Monday, 31 December 2018

2018 Psychic Predictions Revisited

If you boast a client list which includes Cher, Rod Stewart, Matt Dillon and Tom Cruise then you must be onto something so here are the results of just how close Psychic Nikki 2018 predictions were.

    Fire/explosion at the New York Times Newspaper     x
    Explosion at Penn Station in New York City        x
    Donald Trump Impeachment                x
    America will attack North Korea            x
    A blimp will explode in the U.S.            x   
    Terrorist attack in Oslo, Norway            x
    A space ship lands and take hostages        x
    A member of the royal family will be kidnapped    x
    Island of Malta almost destroyed by an earthquake    x
    A movie star will be killed by a shark        x
    A change in the Monarchy in England            x
    Israel and Iran attack each other            x
    A huge heist at the Louvre in Paris            x
    Elton John and David Furnish will split up        x
    Kim Kardashian and Kayne West will split        x
    David Beckham will split from his wife, Victoria    x
    The Rock has a Motorcycle accident            x
    Category 5 hurricane wipes out Miami        x
    An assassination attempt on the Queen        x

Nikki did say that an earthquake would hit the British Isles and we did have a few small quakes due to fracking so she got that right but the less said about the others the better because Rod Stewart and Cher may want to look elsewhere for their psychic kicks.

2018 Father Time & The Grim Reaper

Old Father Time leant his scythe against the bench and sat down wearily and as he was removing his 2018 sash the Grim Reaper walked up the pathway to join him.
'Hiya Time' he said cheerily as he sat down beside him, 'So how was 2018 for you?' he asked digging into the pocket of his cloak and taking out a cigarette.
'Usual stuff with the sex scandals, wars, murders and stupid World Leaders' sighed Time, 'How was your year? Reap anyone interesting?
Death lit the cigarette and blew out a plume of grey smoke before saying: 'Let's see, there was usual the hundred of thousands of war related deaths but celebrity wise, i got Burt Reynolds, Aretha Franklin, the dad out of Frasier, Stephen Hawking, Dale Winton, Eric Bristow, Leslie Grantham, Peter Stringfellow, Barry Chuckle, Pete Shelly and George Bush'.
'George Bush?'
'Yep, not the retarded cowboy one, his father'
'Oh, that one' 
'They have Donald Trump though so i'm not worried about running out of work anytime soon' chuckled Death 'so what was going on in 2018?'
'You will be glad to hear that after the school shooting in Florida, America decided to bravely do nothing about it'.

§ Provided information:
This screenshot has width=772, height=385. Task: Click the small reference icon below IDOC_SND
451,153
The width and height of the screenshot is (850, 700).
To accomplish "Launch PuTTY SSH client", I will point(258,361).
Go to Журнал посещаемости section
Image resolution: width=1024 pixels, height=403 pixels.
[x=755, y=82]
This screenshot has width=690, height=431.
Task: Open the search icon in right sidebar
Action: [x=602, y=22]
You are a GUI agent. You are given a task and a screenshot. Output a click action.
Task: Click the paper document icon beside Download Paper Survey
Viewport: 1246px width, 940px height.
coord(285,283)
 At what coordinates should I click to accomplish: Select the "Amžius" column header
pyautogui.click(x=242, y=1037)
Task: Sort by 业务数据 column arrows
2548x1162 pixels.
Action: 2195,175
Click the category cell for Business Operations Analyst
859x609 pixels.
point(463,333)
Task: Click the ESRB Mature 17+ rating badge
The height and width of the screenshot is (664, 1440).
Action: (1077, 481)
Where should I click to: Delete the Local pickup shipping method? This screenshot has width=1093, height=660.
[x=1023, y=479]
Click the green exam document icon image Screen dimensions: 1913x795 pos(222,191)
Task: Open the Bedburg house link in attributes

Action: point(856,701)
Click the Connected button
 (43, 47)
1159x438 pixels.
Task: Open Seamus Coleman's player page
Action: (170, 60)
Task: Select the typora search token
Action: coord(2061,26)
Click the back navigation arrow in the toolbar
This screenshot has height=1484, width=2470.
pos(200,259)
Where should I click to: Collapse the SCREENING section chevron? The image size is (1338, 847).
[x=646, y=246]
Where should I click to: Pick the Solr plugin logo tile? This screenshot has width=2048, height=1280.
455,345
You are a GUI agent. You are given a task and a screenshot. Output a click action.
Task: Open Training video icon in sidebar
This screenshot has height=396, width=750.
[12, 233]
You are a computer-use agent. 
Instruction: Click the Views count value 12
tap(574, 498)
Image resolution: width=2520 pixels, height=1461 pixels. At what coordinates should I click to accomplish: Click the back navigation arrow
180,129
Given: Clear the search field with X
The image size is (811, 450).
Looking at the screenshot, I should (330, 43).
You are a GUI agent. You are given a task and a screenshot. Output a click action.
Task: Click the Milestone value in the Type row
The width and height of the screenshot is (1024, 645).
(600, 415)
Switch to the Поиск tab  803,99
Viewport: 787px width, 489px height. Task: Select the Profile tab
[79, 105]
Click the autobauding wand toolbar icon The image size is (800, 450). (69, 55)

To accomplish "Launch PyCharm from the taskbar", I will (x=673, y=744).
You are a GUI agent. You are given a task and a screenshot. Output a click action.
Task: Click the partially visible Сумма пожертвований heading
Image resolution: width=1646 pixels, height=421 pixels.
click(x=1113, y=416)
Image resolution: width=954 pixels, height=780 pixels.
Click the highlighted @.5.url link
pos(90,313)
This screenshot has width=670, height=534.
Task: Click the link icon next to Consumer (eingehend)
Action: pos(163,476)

§ Work to complete:
Rewrite everything from "2018 Father Time" down to "Reap anyone interesting?" in the blog post, putting "wall" where "bench" appears. The listing has no connection to the blog post.

§ Output:
2018 Father Time & The Grim Reaper

Old Father Time leant his scythe against the wall and sat down wearily and as he was removing his 2018 sash the Grim Reaper walked up the pathway to join him.
'Hiya Time' he said cheerily as he sat down beside him, 'So how was 2018 for you?' he asked digging into the pocket of his cloak and taking out a cigarette.
'Usual stuff with the sex scandals, wars, murders and stupid World Leaders' sighed Time, 'How was your year? Reap anyone interesting?